The Fairness for High-Skilled Immigrants Act (FHSI), the 2019 version, has been reintroduced in the Senate, S. 386, and in the House, H.R. 1044. Mike Lee, R-Utah, introduced the Senate version. Overall, Lee has a strong immigration record, but on reducing unnecessary employment-based visas, Lee’s voting record is abysmal.
In 2015, Lee cosponsored the disastrous, and thankfully failed, I-Squared Act, which would have increased by 100,000 the H-1B visa cap. U.S. Rep. Zoe Lofgren, D-Calif., introduced H.R. 1044, which in a previous House version was H.R. 104. Lofgren is the notoriously awful, vigorously anti-U.S. tech worker, H-1B advocate who, in her 25-year congressional career, has voted more than 30 times to increase high- and low-skilled visas.
Such is the nature of bad immigration bills like FHSI. They fail to advance, as did FHSI in the 115th and earlier sessions, but then instantly reappear when a new Congress convenes. This time around the danger is that FHSI is gaining momentum. Since Congress disappointingly remains strongly anti-American worker, and is especially eager to issue more employment-based visas, the awful, virtually identical immigration bills of Lee and Lofgren might become law.
Lee’s Senate version has 31 cosponsors, including 17 Republicans who are confirmed H-1B supporters. The House version has 291 cosponsors, mostly Democrats, and has been referred to the Subcommittee on Immigration and Citizenship. Both bills increase the per-country cap on family-based immigrant visas from 7 percent of the total number of such visas available in a single year to 15 percent, and eliminate the 7 percent cap for employment-based visas.

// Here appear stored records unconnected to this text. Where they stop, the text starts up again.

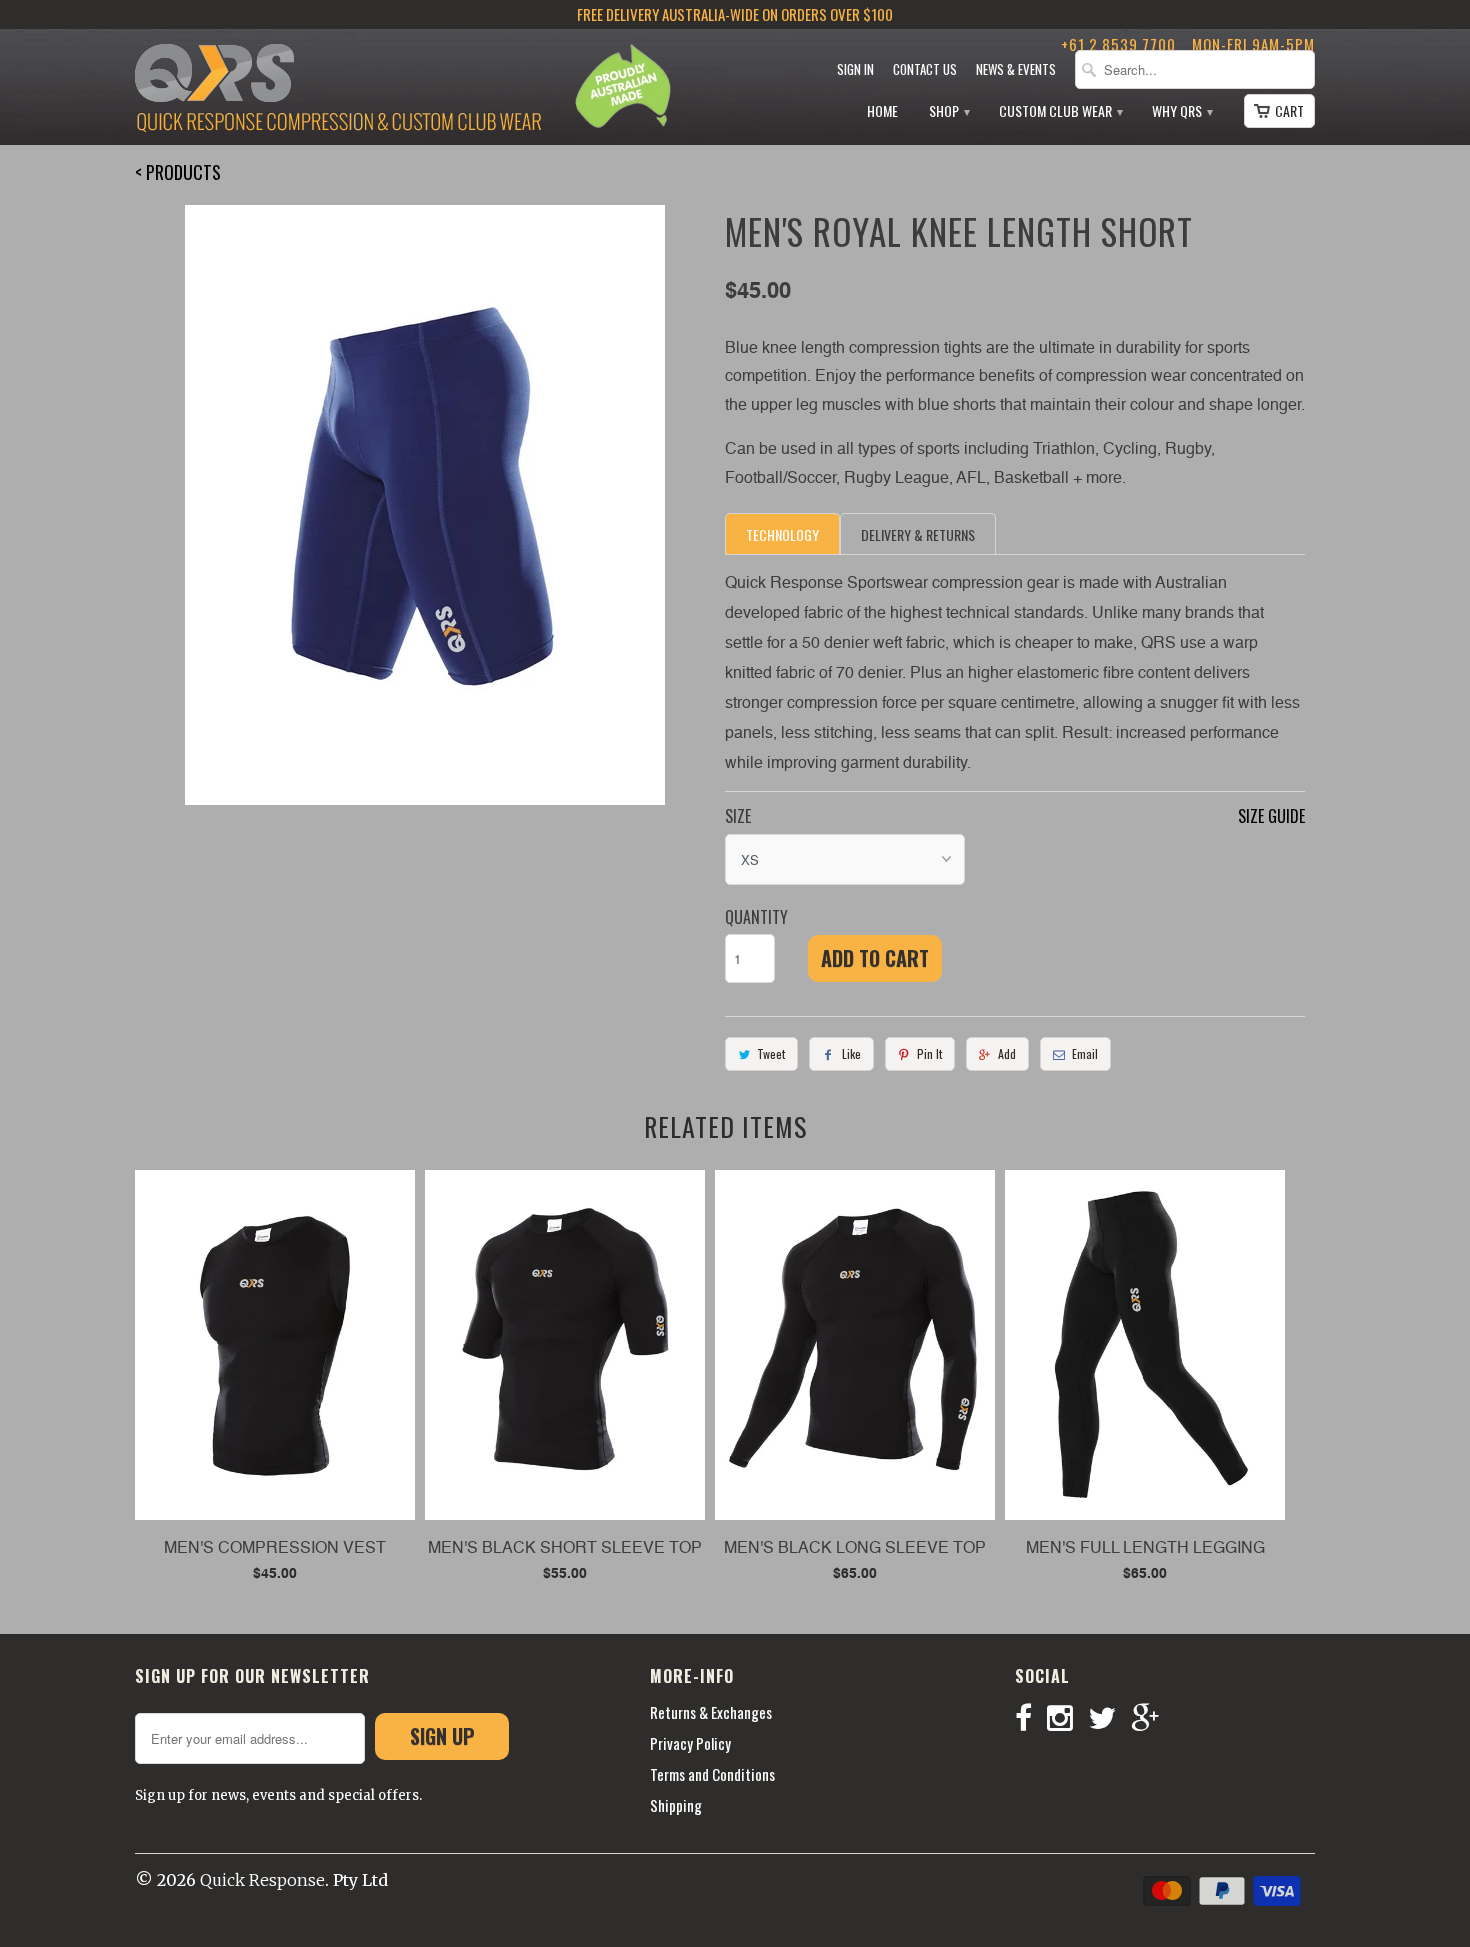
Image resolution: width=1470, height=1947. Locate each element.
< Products (178, 172)
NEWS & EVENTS (1016, 69)
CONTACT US (925, 69)
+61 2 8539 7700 (1118, 44)
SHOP (948, 111)
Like (851, 1053)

According to a USCIS insider, if the per-country cap were lifted, then for the next 10 years, nearly all of the Green Cards in the ordinary professional worker category would go to Indian nationals. Other companies that want to sponsor workers from the other more than 150 countries that receive employment Green Cards would have to wait at least a decade.
Passing these devoid-of-American-worker-protection bills — as employers, ethnic lobbyists, the American Immigration Lawyers Association and congressional sellouts urge — would allow an unjust system to continue unabated. Dozens of callous corporations that are pushing for the Lee/Lofgren bills have fired U.S. tech workers, and are now screaming about a nonexistent worker shortage.
Dan Rather is one of a growing number of journalists who have reported about H-1B fraud. In his series, “Jobless in America,” Rather did several hard-hitting pieces on the H-1B and other employment-based visas that have undermined experienced, talented American workers.
Since the Immigration Act of 1990 created the H-1B visa, tech giants and other billion-dollar corporations have dishonestly and disingenuously claimed, as Rather documented, that American women, U.S. students, minorities, and older workers as unqualified to distract public attention from their discriminatory recruiting and hiring practices. The Lee-Zofgren bills will serve to continue to push out thousands of U.S. tech workers, and then their employers will callously force them to train, at risk of losing their severance, their foreign national replacements.
After more than a quarter of a century of steady U.S. worker displacement via the H-1B, Congress needs to refocus its priorities on protecting the future of Americans and their families. Ignoring immigration legislation’s effect on native-born, as Congress has done for nearly three decades, is unconscionable, and must be reversed.